Texte de la page ::
════════

John Kiriakou est un ancien agent de la CIA chargé de la lutte contre le terrorisme et un ancien enquêteur principal de la commission sénatoriale des affaires étrangères. John est devenu le sixième dénonciateur inculpé par l’administration Obama en vertu de l’Espionage Act – une loi conçue pour punir les espions. Il a purgé 23 mois de prison suite à ses tentatives de s’opposer au programme de torture de l’administration Bush.


Torture, dénonciations, restitutions extraordinaires, prisons secrètes, isolement cellulaire et corruption du système judiciaire. Ce sont les sujets couverts par Kiriakou et il est heureux d’en parler partout.

════════

Consigne A ::
D'après la présentation de John Kiriakou, répondez brièvement :
(i) Combien de mois de prison a-t-il purgés ?
(ii) En vertu de quelle loi a-t-il été inculpé ?
(iii) Que dit la présentation de son attitude face à ces sujets ?
Consigne B :: Énumérez tous les sujets couverts par Kiriakou selon la présentation de John Kiriakou.
Consigne C :: Modifiez le passage de la présentation de John Kiriakou qui va de "Torture, dénonciations, restitutions" jusqu'à "d’en parler partout." en remplaçant "prisons secrètes" par "centres de détention clandestins".

════════

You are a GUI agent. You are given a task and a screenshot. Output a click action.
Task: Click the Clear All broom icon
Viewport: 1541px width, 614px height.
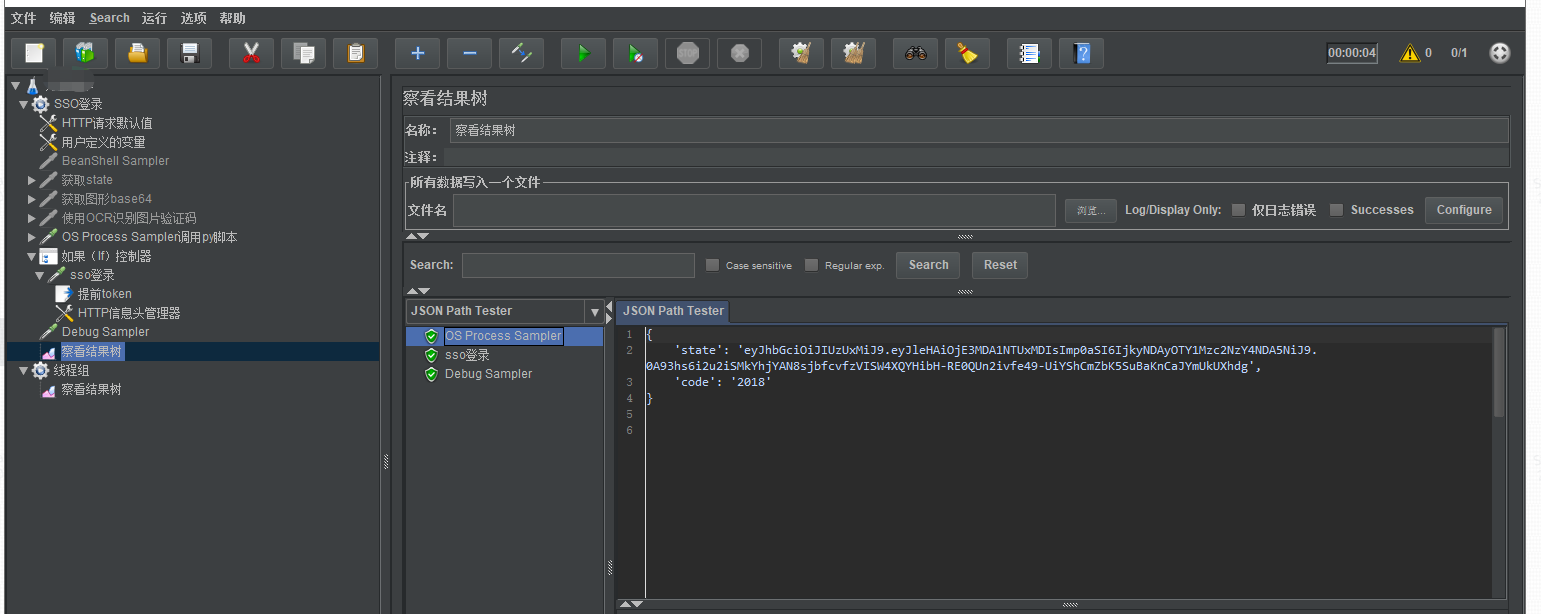853,53
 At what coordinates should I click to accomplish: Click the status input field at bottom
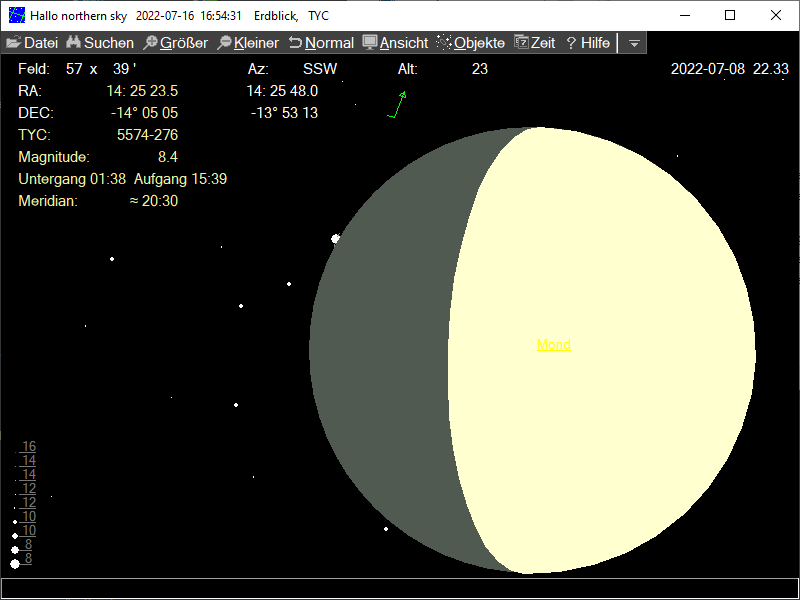[x=400, y=588]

════════

Réponse A ::
(i) 23 mois.
(ii) L'Espionage Act.
(iii) Il est heureux d'en parler partout.

Réponse B ::
Torture
Dénonciations
Restitutions extraordinaires
Prisons secrètes
Isolement cellulaire
Corruption du système judiciaire

Réponse C ::
Torture, dénonciations, restitutions extraordinaires, centres de détention clandestins, isolement cellulaire et corruption du système judiciaire. Ce sont les sujets couverts par Kiriakou et il est heureux d’en parler partout.